Speaker
Description
In this work, we present a fully automated method for delineating the “Open Field” experimental arena to support subsequent tracking of laboratory animal behavior. The core of our approach is the SOLD2 neural network model from the Kornia library, which provides high-quality detection of the arena’s linear boundaries and interior sectors without any manual intervention.
The processing pipeline consists of four main stages:
1. Line Detection with SOLD2
The model extracts all prominent linear features in each video frame, capturing both the outer contour of the arena and its internal divider lines.

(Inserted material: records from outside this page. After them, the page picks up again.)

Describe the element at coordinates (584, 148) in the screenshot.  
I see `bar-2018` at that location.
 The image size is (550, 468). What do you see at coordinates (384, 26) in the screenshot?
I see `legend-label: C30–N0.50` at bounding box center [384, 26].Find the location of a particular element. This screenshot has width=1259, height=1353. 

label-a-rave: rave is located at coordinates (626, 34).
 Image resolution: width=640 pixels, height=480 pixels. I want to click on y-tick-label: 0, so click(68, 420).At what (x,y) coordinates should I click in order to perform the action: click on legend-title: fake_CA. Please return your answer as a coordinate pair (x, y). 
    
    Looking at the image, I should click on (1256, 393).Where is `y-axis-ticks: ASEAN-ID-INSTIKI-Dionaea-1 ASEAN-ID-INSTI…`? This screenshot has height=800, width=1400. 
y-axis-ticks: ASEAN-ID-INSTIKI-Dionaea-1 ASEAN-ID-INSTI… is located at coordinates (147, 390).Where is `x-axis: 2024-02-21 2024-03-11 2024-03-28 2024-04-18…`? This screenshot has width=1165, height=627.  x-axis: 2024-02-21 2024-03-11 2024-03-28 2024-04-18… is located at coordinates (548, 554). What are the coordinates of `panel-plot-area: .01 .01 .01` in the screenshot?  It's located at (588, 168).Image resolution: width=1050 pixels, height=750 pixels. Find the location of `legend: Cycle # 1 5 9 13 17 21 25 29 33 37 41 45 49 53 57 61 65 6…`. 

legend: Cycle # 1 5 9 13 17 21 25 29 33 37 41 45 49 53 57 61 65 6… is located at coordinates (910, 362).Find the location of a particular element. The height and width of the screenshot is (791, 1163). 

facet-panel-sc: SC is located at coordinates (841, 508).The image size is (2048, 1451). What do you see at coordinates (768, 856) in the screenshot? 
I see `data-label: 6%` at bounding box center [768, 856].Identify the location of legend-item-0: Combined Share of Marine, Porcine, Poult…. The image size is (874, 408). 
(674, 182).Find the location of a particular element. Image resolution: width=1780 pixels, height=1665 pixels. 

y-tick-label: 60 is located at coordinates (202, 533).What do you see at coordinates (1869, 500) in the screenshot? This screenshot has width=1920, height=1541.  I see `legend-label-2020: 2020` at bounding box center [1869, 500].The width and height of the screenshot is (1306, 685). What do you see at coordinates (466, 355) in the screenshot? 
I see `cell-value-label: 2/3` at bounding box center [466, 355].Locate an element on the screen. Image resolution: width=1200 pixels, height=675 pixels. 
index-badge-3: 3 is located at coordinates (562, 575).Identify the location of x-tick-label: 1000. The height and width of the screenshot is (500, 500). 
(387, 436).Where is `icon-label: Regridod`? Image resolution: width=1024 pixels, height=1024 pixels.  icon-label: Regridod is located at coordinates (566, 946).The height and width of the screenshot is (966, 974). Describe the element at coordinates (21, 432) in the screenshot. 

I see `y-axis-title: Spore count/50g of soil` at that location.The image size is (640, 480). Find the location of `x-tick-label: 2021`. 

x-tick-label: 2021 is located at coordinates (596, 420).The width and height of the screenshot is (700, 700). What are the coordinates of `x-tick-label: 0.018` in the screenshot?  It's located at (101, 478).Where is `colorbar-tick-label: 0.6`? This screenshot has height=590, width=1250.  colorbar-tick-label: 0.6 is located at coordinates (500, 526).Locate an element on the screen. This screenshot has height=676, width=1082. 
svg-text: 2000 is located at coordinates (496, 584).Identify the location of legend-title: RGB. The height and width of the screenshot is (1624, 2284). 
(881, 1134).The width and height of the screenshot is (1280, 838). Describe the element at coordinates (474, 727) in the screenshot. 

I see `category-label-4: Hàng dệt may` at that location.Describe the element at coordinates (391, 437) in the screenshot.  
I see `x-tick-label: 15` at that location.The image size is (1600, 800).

2. Geometric Reconstruction
By computing intersections and extensions of the detected line segments, we reconstruct the arena’s layout and generate a sector map aligned to a common real-world coordinate system.
3. Segmentation-Based Tracking with YOLO11
A YOLO11 segmentation model, fine-tuned on a small manually annotated dataset, locates the animal within the perspective-corrected frame and outputs its trajectory as a time-series of coordinates mapped to the delineated sectors.
4. End-to-End Automation
All stages are integrated into a single, automated pipeline—from initial video ingestion and homography calibration to the production of final movement trajectories, each tagged with its respective arena zone.
This neural-network-driven framework eliminates the need for hand-drawn annotations and guarantees robust, reproducible performance across variable lighting conditions, camera angles, and apparatus modifications. By dramatically reducing data preparation time, it enhances the throughput and reliability of quantitative behavioral analyses in neuroscience and pharmacology.